Entré a la política sin estridencias ni atajos. Empecé desde abajo, entendiendo que el servicio público no es una pose ni una tribuna, sino una responsabilidad cotidiana. Con el tiempo he conocido de cerca este oficio: sus exigencias, su complejidad y la enorme capacidad que tiene para cambiar realidades cuando se ejerce con seriedad.
He recorrido colonias, mercados y parques; he escuchado a familias que no piden milagros, sino orden, seguridad y oportunidades. Esa cercanía cambia la manera de ver la política. La vuelve concreta. Deja de ser teoría y se convierte en trabajo diario y en presencia.
La política no es un camino sencillo ni inmediato. Exige paciencia, constancia y carácter. Pero también ofrece la posibilidad real de incidir, de mejorar procesos y de construir soluciones que impactan la vida cotidiana de las personas.
Sigo creyendo en la política porque he visto que, cuando se hace con responsabilidad, sí funciona. Creo en una política que habla con honestidad, que reconoce límites y que entiende que los cambios verdaderos se construyen paso a paso.

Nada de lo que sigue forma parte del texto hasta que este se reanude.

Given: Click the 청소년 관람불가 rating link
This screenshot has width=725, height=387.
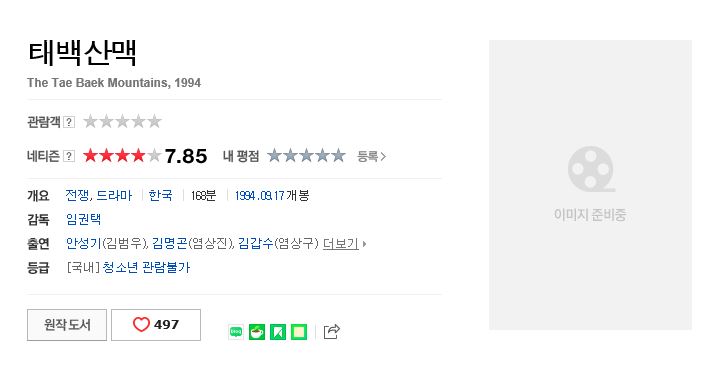Looking at the screenshot, I should pos(146,268).
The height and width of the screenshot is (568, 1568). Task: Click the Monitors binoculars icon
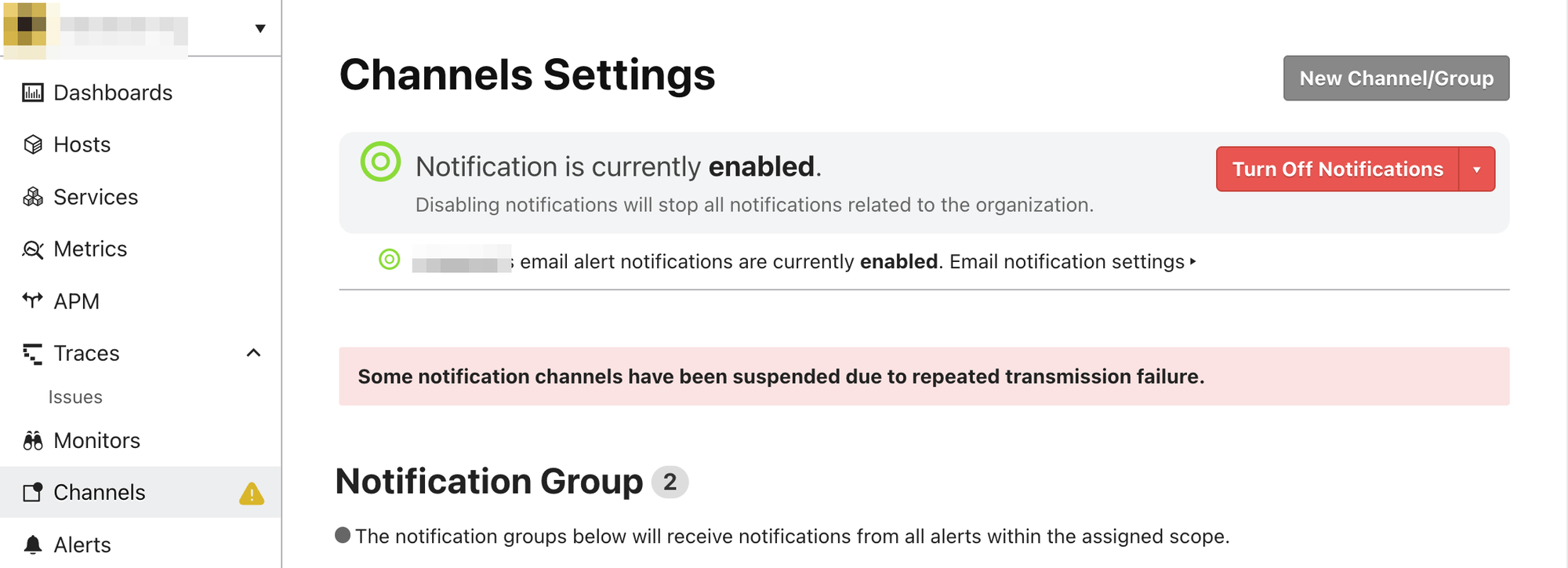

No creo en la política perfecta. Creo en la política que se cuida participando. Porque cuando quienes queremos que funcione para bien nos alejamos, dejamos espacio a quienes buscan usarla para fines personales. La política no mejora sola: mejora cuando ciudadanos responsables deciden involucrarse, vigilarla y ejercerla. Y mientras exista esa posibilidad, vale la pena.